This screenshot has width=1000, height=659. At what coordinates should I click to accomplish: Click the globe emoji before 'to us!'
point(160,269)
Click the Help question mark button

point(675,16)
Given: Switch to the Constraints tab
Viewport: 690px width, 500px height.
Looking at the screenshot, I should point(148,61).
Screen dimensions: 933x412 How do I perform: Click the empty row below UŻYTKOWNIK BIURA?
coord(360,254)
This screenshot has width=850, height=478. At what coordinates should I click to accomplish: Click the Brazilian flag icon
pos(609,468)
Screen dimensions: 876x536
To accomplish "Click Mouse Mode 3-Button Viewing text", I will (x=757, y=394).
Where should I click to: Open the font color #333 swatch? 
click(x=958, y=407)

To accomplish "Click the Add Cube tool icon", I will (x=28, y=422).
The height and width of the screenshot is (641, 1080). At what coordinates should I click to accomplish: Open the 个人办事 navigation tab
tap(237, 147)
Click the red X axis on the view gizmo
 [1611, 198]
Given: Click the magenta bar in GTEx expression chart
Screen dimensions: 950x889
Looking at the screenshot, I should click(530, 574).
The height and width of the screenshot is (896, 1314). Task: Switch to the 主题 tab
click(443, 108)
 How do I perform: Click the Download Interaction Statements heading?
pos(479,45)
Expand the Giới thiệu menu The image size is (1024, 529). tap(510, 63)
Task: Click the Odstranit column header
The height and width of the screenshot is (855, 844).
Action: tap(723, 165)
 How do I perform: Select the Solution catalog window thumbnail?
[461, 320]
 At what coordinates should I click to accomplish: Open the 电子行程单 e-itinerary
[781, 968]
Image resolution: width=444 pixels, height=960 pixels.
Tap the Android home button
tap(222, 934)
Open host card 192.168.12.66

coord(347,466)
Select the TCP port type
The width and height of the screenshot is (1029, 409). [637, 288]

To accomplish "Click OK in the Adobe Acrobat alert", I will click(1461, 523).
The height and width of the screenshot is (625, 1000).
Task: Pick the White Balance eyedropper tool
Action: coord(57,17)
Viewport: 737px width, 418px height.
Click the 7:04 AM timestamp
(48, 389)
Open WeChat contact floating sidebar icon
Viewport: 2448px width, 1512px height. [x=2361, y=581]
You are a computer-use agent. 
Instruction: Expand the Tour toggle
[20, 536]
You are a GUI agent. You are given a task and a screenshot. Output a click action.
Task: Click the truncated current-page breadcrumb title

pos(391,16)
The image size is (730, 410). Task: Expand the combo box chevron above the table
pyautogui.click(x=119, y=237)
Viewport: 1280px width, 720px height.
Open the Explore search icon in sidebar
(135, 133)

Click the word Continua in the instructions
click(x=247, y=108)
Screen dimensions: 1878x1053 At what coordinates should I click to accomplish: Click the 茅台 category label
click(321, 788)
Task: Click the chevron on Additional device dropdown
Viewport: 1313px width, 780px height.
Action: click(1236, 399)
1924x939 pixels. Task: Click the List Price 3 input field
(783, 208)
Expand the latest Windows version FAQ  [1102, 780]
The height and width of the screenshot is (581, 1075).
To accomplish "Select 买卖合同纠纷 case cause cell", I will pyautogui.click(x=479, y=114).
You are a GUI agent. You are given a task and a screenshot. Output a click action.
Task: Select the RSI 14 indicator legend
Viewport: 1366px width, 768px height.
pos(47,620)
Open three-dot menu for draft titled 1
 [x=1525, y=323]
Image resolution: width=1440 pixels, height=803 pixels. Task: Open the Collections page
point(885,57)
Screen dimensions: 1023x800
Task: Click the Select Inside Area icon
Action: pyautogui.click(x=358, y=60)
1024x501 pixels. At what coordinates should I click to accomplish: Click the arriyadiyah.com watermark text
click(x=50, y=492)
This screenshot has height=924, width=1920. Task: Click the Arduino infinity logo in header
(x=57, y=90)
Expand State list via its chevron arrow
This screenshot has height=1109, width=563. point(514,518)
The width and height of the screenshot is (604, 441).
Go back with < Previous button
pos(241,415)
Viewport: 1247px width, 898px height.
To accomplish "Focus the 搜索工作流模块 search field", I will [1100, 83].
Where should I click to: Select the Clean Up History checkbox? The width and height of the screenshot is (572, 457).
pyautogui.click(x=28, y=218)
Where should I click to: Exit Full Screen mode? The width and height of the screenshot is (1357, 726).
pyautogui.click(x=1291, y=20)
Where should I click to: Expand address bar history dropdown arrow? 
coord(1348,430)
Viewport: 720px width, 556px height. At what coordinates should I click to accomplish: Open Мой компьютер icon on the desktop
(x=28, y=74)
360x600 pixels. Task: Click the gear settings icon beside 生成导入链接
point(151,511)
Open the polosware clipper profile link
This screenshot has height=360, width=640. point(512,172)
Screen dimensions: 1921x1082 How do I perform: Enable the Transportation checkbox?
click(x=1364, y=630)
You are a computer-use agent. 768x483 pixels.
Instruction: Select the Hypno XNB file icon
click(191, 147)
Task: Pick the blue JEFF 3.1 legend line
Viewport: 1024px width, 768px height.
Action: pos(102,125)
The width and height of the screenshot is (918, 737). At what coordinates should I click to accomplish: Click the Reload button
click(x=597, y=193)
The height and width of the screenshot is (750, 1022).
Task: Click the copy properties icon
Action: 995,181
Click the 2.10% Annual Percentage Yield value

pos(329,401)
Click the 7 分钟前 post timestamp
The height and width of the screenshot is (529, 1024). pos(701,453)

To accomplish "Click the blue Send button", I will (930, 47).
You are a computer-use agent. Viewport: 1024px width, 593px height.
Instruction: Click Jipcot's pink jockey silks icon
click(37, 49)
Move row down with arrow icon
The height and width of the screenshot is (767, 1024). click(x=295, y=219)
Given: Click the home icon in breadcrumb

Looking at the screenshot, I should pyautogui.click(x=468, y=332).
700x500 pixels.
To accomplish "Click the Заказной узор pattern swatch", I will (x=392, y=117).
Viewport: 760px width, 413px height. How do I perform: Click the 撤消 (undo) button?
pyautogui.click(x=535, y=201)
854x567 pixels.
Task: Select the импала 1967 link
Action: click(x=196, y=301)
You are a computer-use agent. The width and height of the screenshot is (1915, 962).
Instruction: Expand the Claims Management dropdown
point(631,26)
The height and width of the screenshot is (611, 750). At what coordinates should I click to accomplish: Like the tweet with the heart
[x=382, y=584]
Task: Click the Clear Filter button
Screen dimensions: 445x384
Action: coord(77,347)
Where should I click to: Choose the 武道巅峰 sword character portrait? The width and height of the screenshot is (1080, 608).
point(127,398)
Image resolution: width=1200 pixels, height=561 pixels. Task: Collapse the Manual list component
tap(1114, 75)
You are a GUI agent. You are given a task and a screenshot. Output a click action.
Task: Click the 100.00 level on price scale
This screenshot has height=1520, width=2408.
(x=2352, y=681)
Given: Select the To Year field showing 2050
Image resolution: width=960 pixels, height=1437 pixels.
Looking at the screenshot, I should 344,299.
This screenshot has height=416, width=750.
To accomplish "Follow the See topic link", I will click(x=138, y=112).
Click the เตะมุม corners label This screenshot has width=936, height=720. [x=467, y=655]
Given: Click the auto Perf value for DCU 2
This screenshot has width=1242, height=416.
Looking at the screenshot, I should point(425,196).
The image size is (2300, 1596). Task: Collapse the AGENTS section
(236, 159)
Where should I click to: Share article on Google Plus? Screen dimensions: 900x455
-=-=-
→ What you need to do: Output verbatim the records from the line with "Move row down with arrow icon" to the line with "Click the เตะมุม", inclusive of both.

→ Finished answer:
Move row down with arrow icon
The height and width of the screenshot is (767, 1024). click(x=295, y=219)
Given: Click the home icon in breadcrumb

Looking at the screenshot, I should pyautogui.click(x=468, y=332).
700x500 pixels.
To accomplish "Click the Заказной узор pattern swatch", I will (x=392, y=117).
Viewport: 760px width, 413px height. How do I perform: Click the 撤消 (undo) button?
pyautogui.click(x=535, y=201)
854x567 pixels.
Task: Select the импала 1967 link
Action: click(x=196, y=301)
You are a computer-use agent. The width and height of the screenshot is (1915, 962).
Instruction: Expand the Claims Management dropdown
point(631,26)
The height and width of the screenshot is (611, 750). At what coordinates should I click to accomplish: Like the tweet with the heart
[x=382, y=584]
Task: Click the Clear Filter button
Screen dimensions: 445x384
Action: coord(77,347)
Where should I click to: Choose the 武道巅峰 sword character portrait? The width and height of the screenshot is (1080, 608).
point(127,398)
Image resolution: width=1200 pixels, height=561 pixels. Task: Collapse the Manual list component
tap(1114, 75)
You are a GUI agent. You are given a task and a screenshot. Output a click action.
Task: Click the 100.00 level on price scale
This screenshot has height=1520, width=2408.
(x=2352, y=681)
Given: Select the To Year field showing 2050
Image resolution: width=960 pixels, height=1437 pixels.
Looking at the screenshot, I should 344,299.
This screenshot has height=416, width=750.
To accomplish "Follow the See topic link", I will click(x=138, y=112).
Click the เตะมุม corners label This screenshot has width=936, height=720. [x=467, y=655]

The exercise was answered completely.